# [Your goal]
The entries below should be repeated exactly, with no pictures carried over.

== Listed records

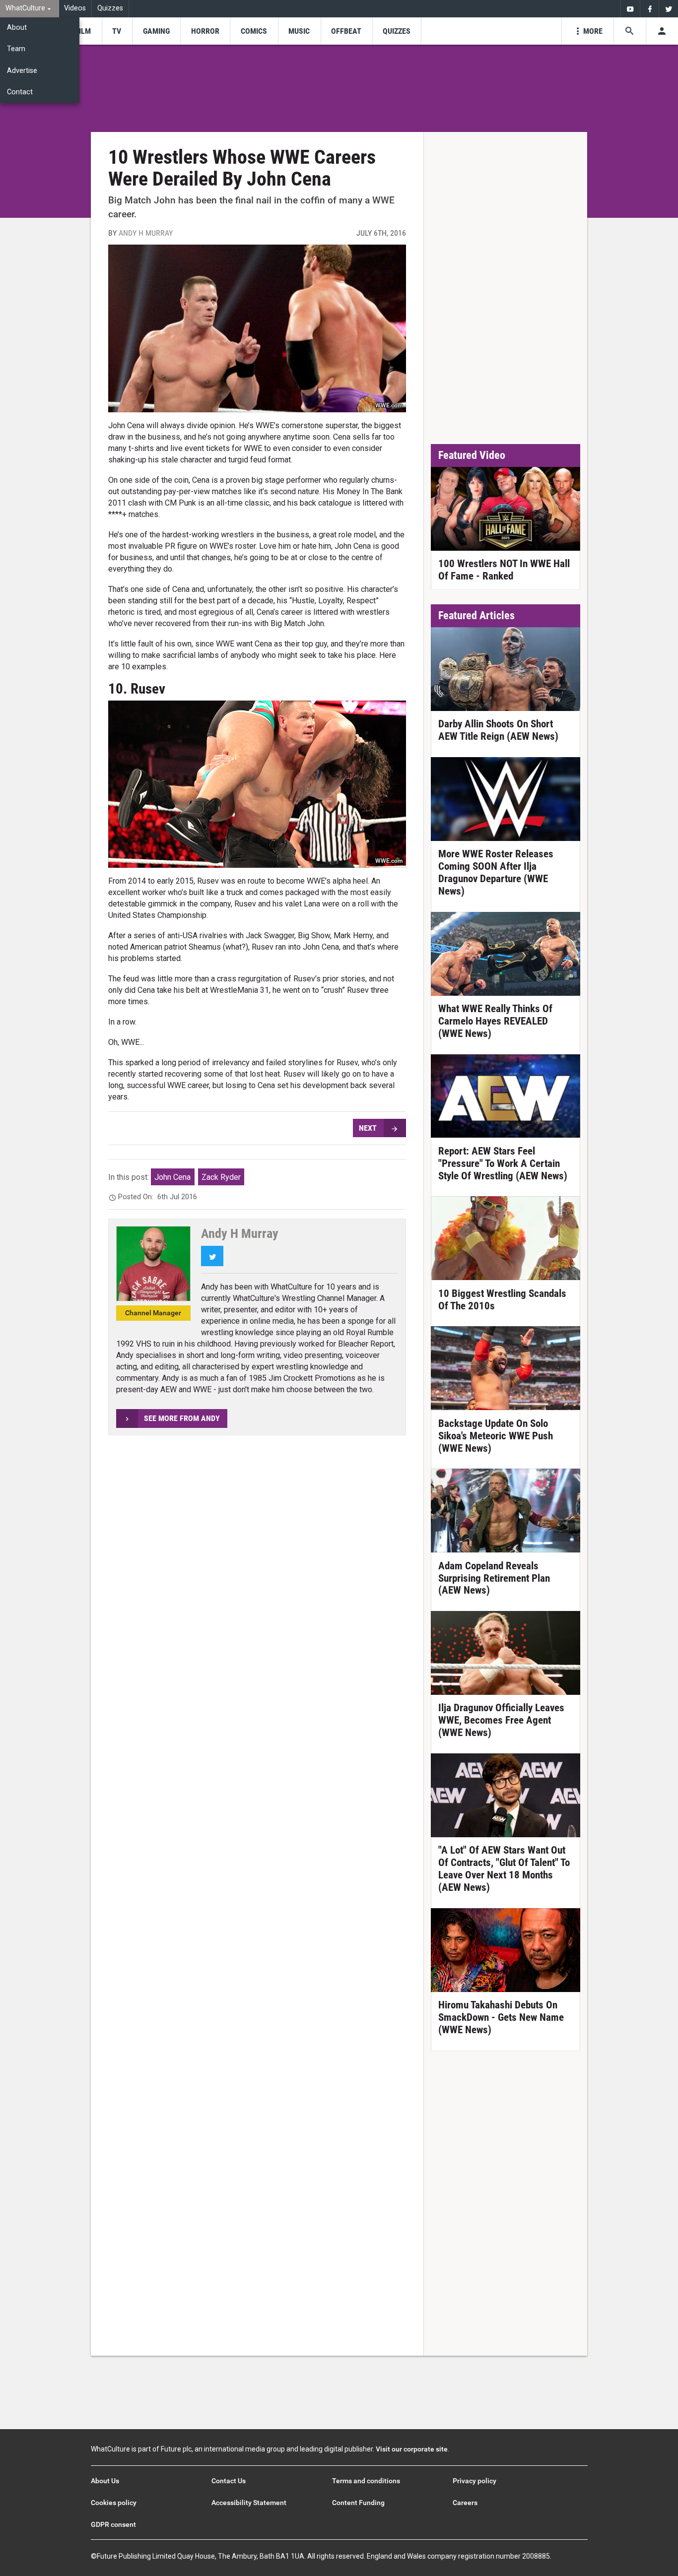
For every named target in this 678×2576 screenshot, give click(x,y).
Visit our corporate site (412, 2449)
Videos (75, 8)
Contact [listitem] (20, 92)
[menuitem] (29, 8)
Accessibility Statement (248, 2503)
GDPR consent (113, 2524)
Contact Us (228, 2481)
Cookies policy (113, 2503)
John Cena (172, 1177)
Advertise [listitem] (22, 70)
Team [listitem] (16, 49)
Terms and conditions (366, 2481)
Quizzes (110, 8)
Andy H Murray (146, 233)
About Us (105, 2481)
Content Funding (358, 2503)
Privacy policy (474, 2481)
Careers (465, 2503)
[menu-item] (83, 31)
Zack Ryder (221, 1177)
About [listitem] (17, 27)
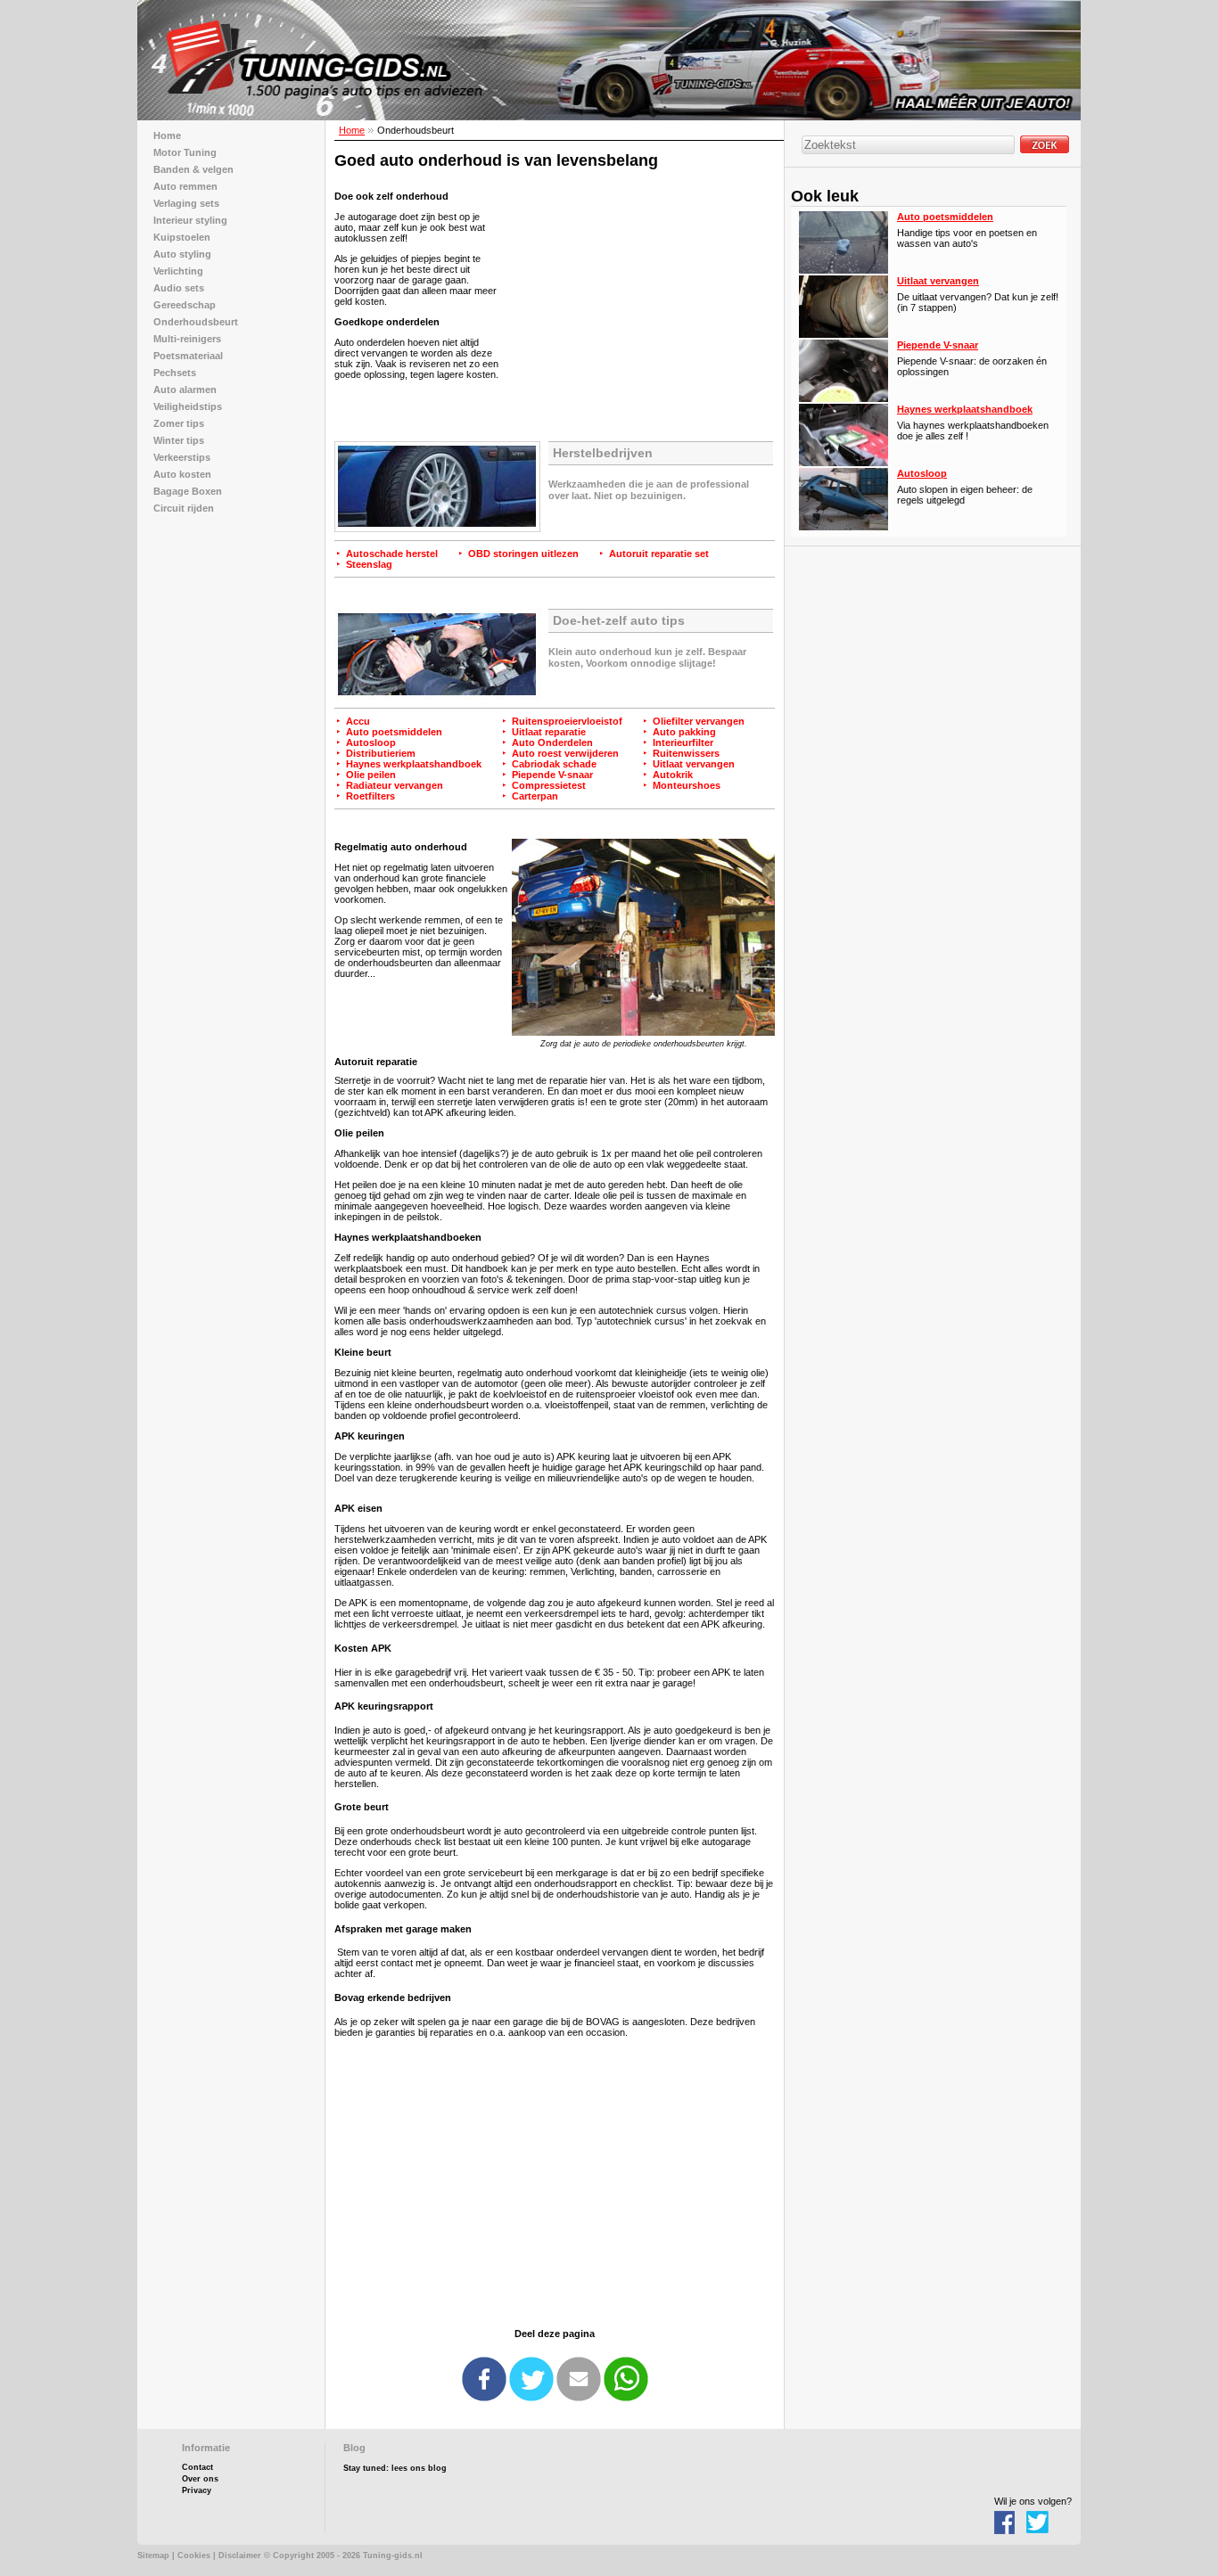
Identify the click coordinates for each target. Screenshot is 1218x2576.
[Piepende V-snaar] (843, 398)
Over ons (200, 2478)
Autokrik (673, 774)
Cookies (193, 2555)
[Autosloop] (843, 526)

====

# [Output of the task]
For every named target in this 678×2576 screenshot, give click(x,y).
Visit our corporate site (412, 2449)
Videos (75, 8)
Contact [listitem] (20, 92)
[menuitem] (29, 8)
Accessibility Statement (248, 2503)
GDPR consent (113, 2524)
Contact Us (228, 2481)
Cookies policy (113, 2503)
John Cena (172, 1177)
Advertise [listitem] (22, 70)
Team [listitem] (16, 49)
Terms and conditions (366, 2481)
Quizzes (110, 8)
Andy H Murray (146, 233)
About Us (105, 2481)
Content Funding (358, 2503)
Privacy policy (474, 2481)
Careers (465, 2503)
[menu-item] (83, 31)
Zack Ryder (221, 1177)
About [listitem] (17, 27)
Identify the click coordinates for each target. Screenshot is 1218x2576.
[Piepende V-snaar] (843, 398)
Over ons (200, 2478)
Autokrik (673, 774)
Cookies (193, 2555)
[Autosloop] (843, 526)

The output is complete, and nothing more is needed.